WHAT TO PRODUCE:
Give back exactly the lines of the entries below from the line with "Kontakta oss (879, 102)" to the line with "Каталог (66, 631)", inclusive, and only those.

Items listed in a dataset
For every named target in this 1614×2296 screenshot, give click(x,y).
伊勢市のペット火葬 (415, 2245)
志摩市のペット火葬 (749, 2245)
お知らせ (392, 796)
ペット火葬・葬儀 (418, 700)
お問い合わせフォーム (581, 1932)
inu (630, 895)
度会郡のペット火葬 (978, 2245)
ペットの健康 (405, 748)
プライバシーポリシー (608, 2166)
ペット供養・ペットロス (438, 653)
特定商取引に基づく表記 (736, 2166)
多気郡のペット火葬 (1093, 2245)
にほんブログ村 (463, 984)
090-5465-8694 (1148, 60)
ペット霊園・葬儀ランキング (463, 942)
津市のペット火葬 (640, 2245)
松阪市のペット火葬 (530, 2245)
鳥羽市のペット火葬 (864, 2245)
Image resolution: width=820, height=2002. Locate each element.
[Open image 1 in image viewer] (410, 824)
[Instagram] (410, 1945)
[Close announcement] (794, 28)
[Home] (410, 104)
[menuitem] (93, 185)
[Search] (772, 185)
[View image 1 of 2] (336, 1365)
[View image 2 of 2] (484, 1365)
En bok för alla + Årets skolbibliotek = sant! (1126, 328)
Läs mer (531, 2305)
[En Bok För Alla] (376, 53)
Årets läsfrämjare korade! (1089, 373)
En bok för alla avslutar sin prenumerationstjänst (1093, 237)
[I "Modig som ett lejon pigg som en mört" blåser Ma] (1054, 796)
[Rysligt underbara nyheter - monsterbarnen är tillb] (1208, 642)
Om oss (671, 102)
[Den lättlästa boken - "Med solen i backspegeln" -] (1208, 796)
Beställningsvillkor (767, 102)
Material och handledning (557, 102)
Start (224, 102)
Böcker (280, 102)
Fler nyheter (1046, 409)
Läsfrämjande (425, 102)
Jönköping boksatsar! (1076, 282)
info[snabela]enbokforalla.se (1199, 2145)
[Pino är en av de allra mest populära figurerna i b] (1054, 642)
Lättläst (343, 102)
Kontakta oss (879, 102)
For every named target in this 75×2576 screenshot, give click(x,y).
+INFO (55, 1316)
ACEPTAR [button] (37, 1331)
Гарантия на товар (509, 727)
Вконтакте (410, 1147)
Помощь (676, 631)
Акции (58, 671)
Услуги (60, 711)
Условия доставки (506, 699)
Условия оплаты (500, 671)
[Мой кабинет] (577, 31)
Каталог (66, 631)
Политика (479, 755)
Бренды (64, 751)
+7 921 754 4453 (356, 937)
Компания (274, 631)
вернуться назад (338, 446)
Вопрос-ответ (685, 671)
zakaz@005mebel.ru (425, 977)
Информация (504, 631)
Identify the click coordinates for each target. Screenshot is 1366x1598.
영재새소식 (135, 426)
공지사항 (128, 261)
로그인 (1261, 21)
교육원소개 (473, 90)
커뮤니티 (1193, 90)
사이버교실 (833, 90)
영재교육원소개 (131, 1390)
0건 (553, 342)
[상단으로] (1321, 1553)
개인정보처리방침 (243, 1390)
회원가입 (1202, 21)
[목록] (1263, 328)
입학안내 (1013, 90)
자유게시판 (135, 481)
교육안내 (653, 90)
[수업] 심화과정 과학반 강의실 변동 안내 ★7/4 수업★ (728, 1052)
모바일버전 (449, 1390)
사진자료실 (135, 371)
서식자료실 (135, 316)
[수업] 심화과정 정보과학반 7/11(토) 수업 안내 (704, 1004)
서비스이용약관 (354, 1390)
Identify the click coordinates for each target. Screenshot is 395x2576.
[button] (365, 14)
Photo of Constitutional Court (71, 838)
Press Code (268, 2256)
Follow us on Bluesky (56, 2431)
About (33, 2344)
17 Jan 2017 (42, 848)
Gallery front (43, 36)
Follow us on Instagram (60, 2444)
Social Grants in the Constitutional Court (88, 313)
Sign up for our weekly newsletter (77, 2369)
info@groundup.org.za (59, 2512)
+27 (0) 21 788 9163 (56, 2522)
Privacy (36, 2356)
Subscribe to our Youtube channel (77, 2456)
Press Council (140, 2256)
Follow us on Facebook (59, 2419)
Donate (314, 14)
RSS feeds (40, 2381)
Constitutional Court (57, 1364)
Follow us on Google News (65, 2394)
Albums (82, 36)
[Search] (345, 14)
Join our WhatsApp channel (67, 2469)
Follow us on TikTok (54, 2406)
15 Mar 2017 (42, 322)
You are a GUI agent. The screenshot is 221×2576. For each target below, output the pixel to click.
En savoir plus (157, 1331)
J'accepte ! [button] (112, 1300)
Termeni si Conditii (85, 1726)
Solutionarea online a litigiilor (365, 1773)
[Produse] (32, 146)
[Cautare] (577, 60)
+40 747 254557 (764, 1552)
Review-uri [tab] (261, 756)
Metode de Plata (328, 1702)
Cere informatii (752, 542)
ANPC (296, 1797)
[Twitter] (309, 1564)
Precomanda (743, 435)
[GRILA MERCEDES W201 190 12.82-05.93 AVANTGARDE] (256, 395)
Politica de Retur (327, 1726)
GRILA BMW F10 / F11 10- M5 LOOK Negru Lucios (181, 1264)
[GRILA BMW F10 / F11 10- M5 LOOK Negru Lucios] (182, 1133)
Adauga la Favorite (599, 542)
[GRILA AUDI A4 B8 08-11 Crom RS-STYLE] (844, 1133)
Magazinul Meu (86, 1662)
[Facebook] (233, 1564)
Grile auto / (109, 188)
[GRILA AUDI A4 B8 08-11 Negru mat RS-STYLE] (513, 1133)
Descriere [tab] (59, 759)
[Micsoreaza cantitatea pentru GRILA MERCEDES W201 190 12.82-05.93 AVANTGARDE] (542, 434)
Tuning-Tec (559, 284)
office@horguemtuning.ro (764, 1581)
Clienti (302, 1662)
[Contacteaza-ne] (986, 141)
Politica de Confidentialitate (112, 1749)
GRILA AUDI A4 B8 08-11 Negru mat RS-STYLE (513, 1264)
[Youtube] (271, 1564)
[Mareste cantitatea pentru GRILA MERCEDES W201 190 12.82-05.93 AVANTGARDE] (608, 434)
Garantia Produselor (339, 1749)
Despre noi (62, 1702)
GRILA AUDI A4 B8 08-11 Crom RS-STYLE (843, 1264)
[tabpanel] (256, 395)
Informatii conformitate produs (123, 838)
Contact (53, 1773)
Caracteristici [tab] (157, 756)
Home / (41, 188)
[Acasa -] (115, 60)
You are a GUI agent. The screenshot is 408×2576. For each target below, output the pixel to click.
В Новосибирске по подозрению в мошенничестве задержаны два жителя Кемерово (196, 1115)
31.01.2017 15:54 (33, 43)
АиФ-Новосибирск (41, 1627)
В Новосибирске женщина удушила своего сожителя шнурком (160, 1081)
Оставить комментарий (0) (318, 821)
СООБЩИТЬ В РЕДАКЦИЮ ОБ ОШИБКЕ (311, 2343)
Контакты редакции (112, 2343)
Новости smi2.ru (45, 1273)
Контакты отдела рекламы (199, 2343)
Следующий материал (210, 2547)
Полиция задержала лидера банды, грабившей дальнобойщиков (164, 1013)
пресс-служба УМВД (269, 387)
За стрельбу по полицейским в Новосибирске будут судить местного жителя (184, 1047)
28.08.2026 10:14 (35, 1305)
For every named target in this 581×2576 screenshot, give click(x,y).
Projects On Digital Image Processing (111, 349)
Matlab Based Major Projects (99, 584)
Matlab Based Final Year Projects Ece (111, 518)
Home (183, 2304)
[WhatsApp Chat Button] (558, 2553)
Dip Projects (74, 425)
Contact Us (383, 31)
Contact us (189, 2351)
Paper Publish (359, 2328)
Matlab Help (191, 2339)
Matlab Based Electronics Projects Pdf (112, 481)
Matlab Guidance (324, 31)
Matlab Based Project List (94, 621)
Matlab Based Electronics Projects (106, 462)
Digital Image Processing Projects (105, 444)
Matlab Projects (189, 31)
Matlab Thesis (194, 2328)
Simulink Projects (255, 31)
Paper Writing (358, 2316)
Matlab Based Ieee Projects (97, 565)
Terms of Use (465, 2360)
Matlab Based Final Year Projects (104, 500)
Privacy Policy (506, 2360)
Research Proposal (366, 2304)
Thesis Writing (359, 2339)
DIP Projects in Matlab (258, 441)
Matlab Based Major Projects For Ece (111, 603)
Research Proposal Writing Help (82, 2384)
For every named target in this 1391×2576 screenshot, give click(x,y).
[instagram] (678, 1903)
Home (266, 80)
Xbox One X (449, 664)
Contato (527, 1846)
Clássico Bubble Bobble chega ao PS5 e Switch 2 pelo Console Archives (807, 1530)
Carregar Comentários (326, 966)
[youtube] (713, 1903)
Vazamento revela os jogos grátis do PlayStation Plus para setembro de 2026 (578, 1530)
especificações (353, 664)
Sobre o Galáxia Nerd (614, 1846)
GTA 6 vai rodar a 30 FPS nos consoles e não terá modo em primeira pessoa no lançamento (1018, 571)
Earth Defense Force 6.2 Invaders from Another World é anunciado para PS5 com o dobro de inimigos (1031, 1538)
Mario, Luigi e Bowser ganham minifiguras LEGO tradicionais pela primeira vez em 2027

TASK ANSWER:
Kontakta oss (879, 102)
For every named target in this 75×2576 screenshot, give click(x,y).
+INFO (55, 1316)
ACEPTAR [button] (37, 1331)
Гарантия на товар (509, 727)
Вконтакте (410, 1147)
Помощь (676, 631)
Акции (58, 671)
Услуги (60, 711)
Условия доставки (506, 699)
Условия оплаты (500, 671)
[Мой кабинет] (577, 31)
Каталог (66, 631)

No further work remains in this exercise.